I felt a little drunk from tiredness today. Which is why somehow it took me so long to shape this blog post. Even though the recipe can be summed up in four words: sprinkles on buttered bread. Self-frustration is not good for self-editing. But here I finally am.
Not to sound like a 90s stand-up comedian but what is the deal with spam comments these days? They’re coming towards me thick and swift. I could change my blog settings but the codes to decipher before commenting are getting as complicated and unreadable as the spambots are blithely persistent. So in the interest of not putting off nice commenters, since said comments are so seriously delightful to receive, I instead choose to duel with the spambots. My deal-questioning though, lies squarely with that which the spambots peddle. Back in the early days of this blog, it was very easy to catch them. Y’know, :::::free viagara here::::, they’d say. Now they’re more subtle. More conversational. One spambot actually, and quite sinisterly, complained about the presence of spam. I like to look at is the “click on my website” bit of the comment. That’s how you know they’re spam, and that’s where things get weird. Well, weirder than me casually interacting with communication sent to me by robots.
Some of them are obvious – the sites they’re pushing me towards have names like “Get followers”; “Make fast money”; “Free poker game”, and with some inevitability, “Find out more about ejaculation guru”.
But there are the ones that make me say “what’s the deal with this?” I just wonder, who on this earth is out there behind the following websites that I have been urged to visit?
“Emergency plumbers in Birmingham”
“10th birthday party ideas”
“Cooking frozen lobster tails”
“Stretching exercises to increase your height” (admittedly, this might fall under the viagara category)
“Toe rings white gold”
And my favourite: “Cliffs of Moher pictures”.
Wait, this is my favourite – being directed to a website called “make the truck your office.”
I mean…this spam is more endearing than some people I know.
I really do find that kinda hilarious, but maybe the reason I doth protest too much about misguided spambots is that this recipe for fairy bread not only hilariously simple…it’s also that for a lot of people in New Zealand, this is more equivalent to a reminder on a post-it note. The concept of fairy bread has been around for so long that I feel like I should say “recipe” in scare quotes. As for people out of New Zealand who have never had fairy bread, it may appear to have all the flavour and appeal of eating a reminder written on a post-it note.
On Sunday I suddenly felt like eating Fairy Bread. So I made it. There was a delicate and delicious balance between the nostalgia for that which I ate as a child and the grown-up joy of doing as I damn well please.
So in case you’ve never heard of it, or you just need a reminder, here is the recipe. (I wrote and deleted quote marks around the word recipe literally eight times just now.)

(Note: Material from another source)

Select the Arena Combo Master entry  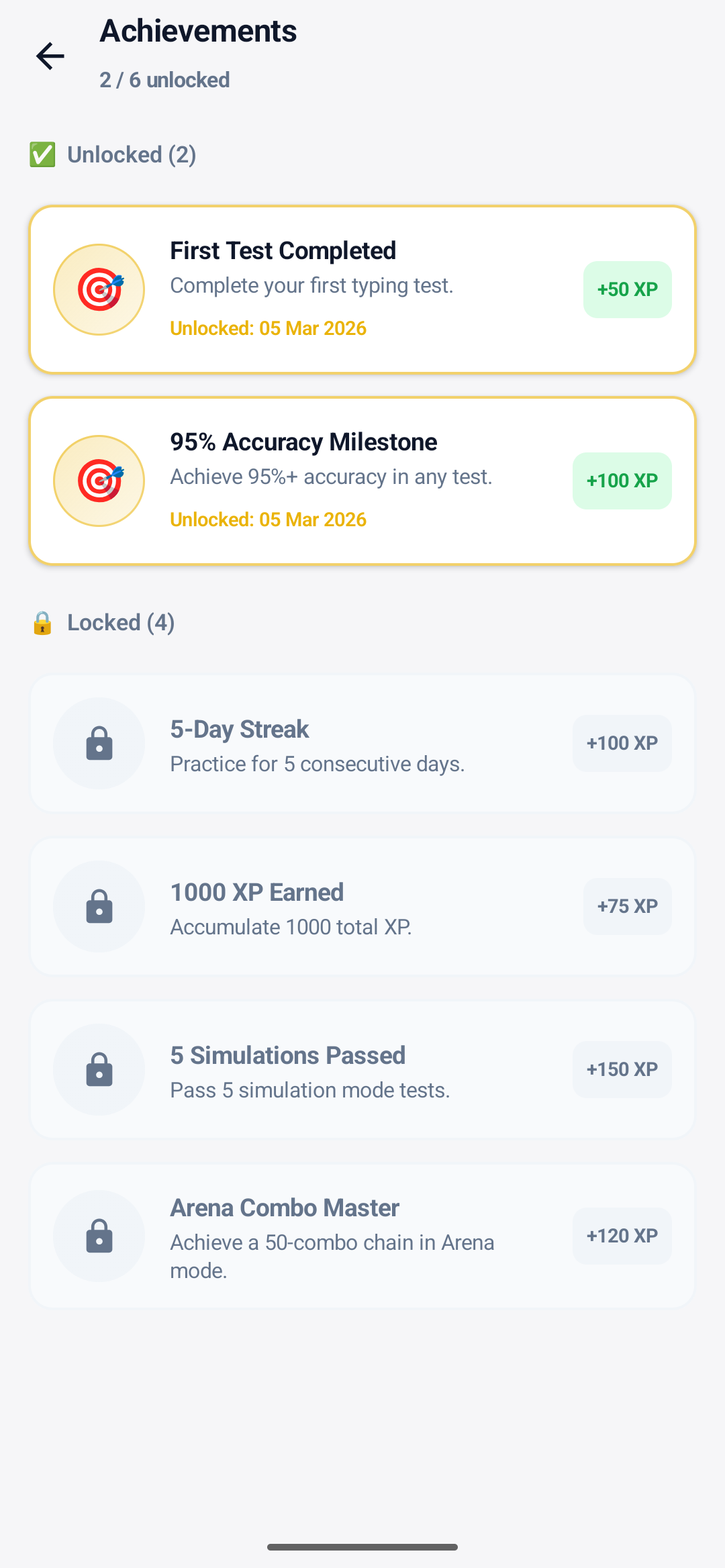tap(362, 1236)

Hundreds and thousands sprinkles (rainbow sprinkles)
Cut the crusts from the bread, or not. As you can see from the photos I’ve rakishly given myself both options. Butter the bread fairly thickly. Carefully tip over the sprinkles. Eat. (Allowing for sprinkle overflow to occur, they can’t all get indented into the butter.)
To paraphrase sweet Wesley from Princess Bride, we are people of action, lies do not become us. I cannot lie: this is really, really good. However, I don’t want to imply in any way that I invented this, firstly because I didn’t – it has been around since long before I was born and will surely outlive us all. And secondly because I’m not sure even my rainbows-and-sugar-loving brain could come up with something so simple and brilliant. I’m also not implying that you have no idea how to make this. It’s just – like I said – a reminder. Just not implying anything, okay? Other that “yeah Fairy Bread!”
But what does it even taste like? Beautiful though they may be, hundreds and thousands are more or less flavourless. They’re just mildly sugary. The appeal lies partly in eating a staple of the children’s birthday party and partly in the delicious unfolding layers of texture – the crunch of cavity-occupying tiny sprinkles embedded in the salty yielding butter, and the bread all thin and airy and soft.
And it’s really, divertingly, eye-flirtingly super pretty. Which, if the movies taught me anything, I bitterly concede counts for a lot.
So apart from louchely eating sprinkles on buttered bread, what else have I been trying my hand at?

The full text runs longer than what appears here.